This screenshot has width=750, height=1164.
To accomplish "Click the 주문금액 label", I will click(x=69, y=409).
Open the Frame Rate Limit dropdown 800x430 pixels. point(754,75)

════════════════

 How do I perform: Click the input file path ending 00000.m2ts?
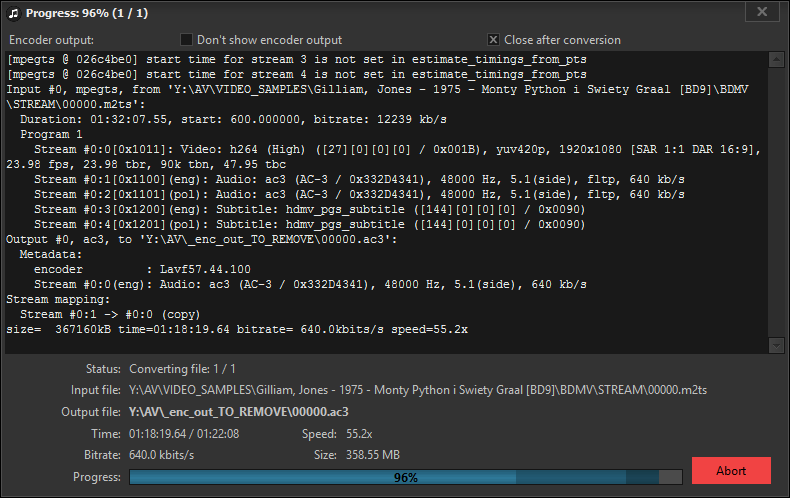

════════════════

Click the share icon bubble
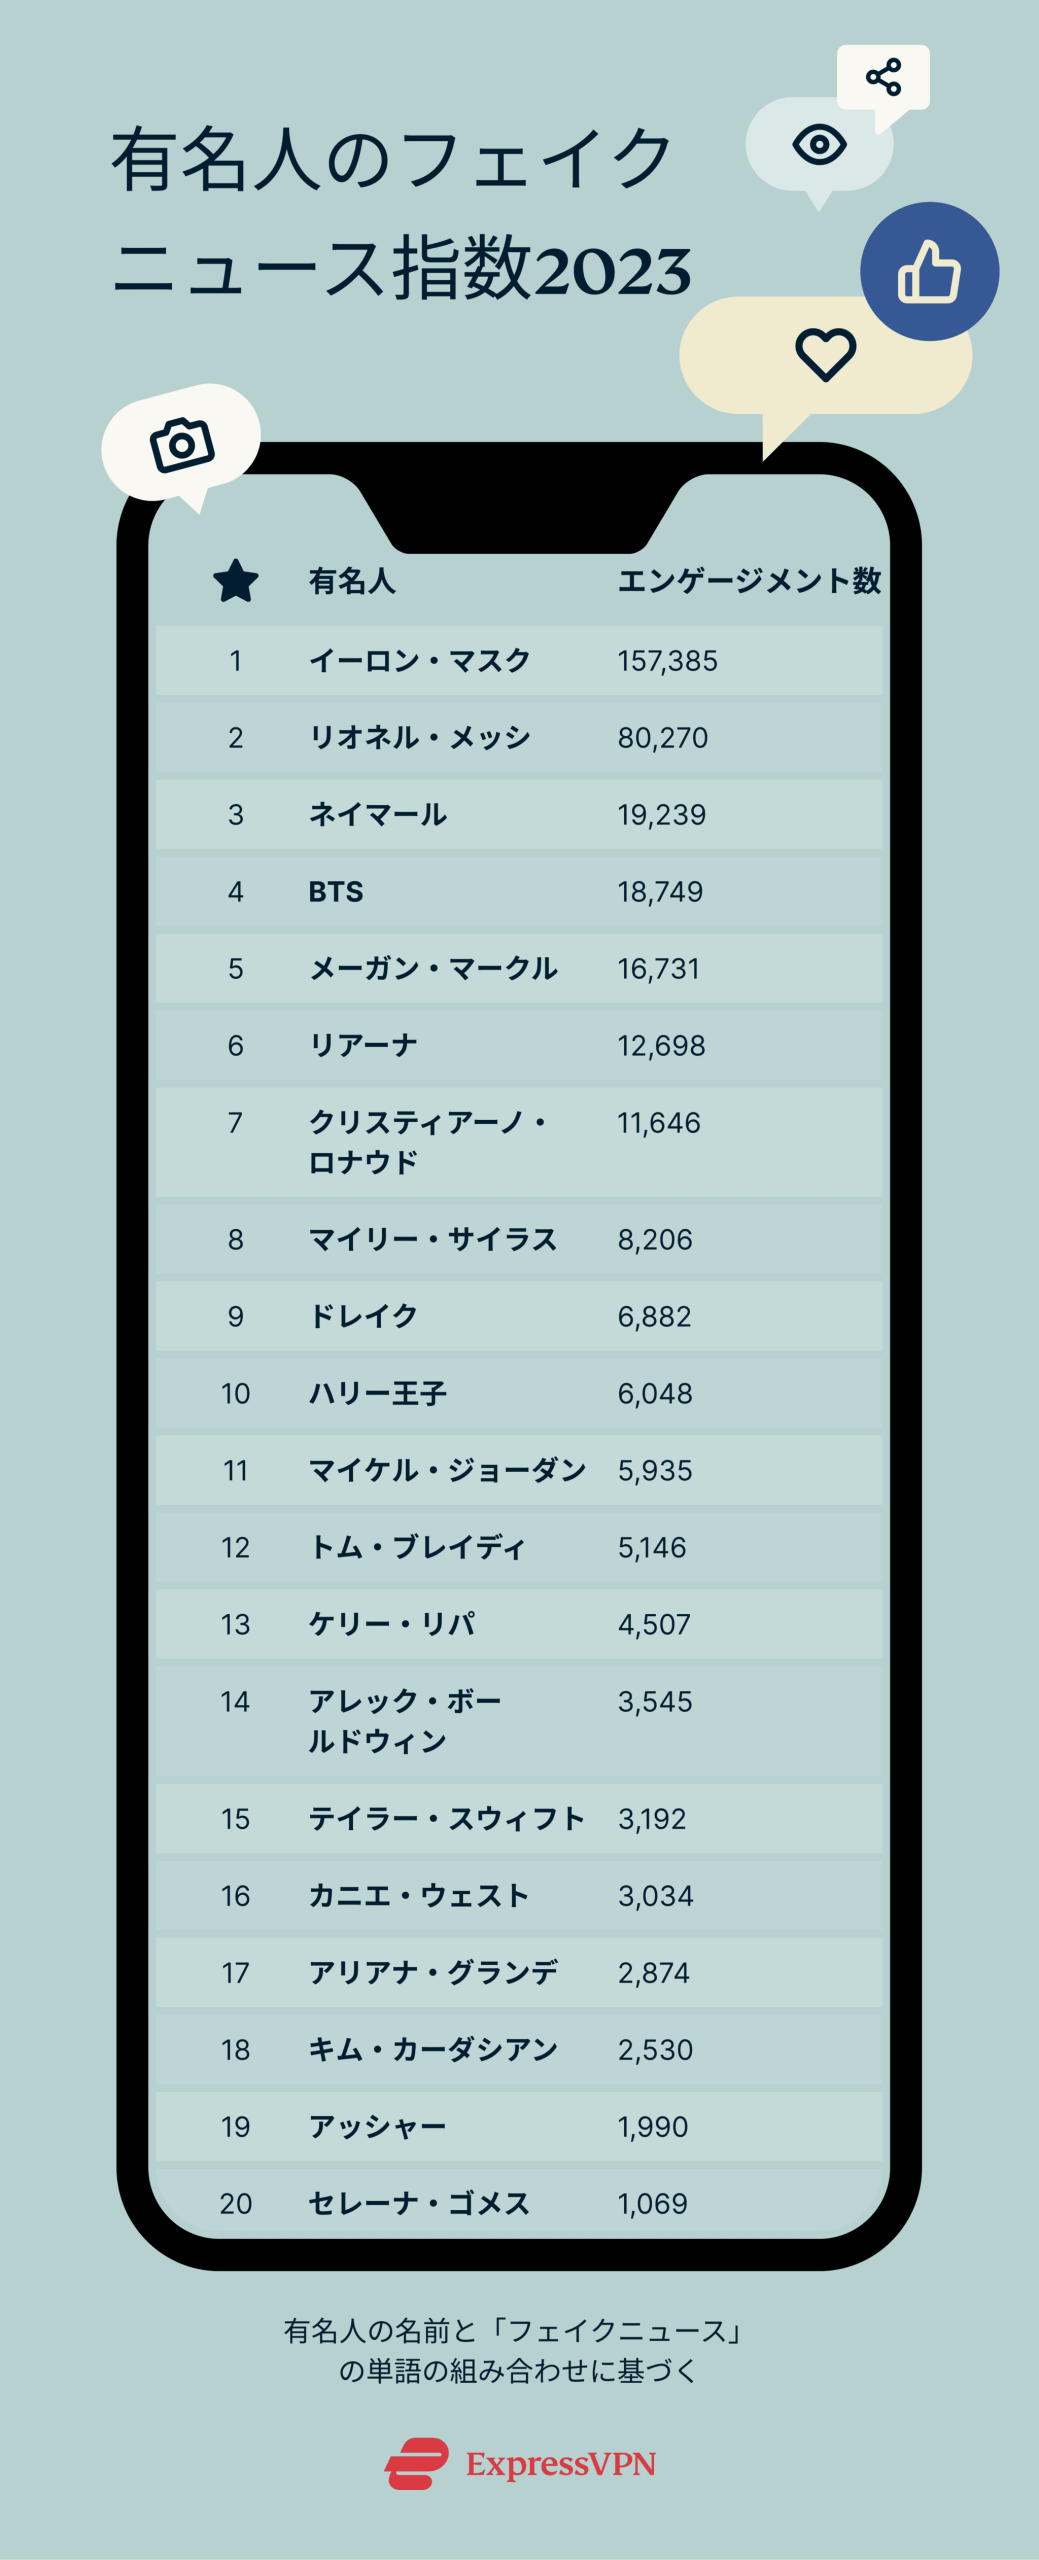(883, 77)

════════════════

**AIM OF THE EXERCISE:** The listing above holds a line with "This screenshot has width=750, height=1164." and a line with "Open the Frame". Print the stretch from the first through the second, exactly and alone.

**RESULT OF THIS EXERCISE:**
This screenshot has width=750, height=1164.
To accomplish "Click the 주문금액 label", I will click(x=69, y=409).
Open the Frame Rate Limit dropdown 800x430 pixels. point(754,75)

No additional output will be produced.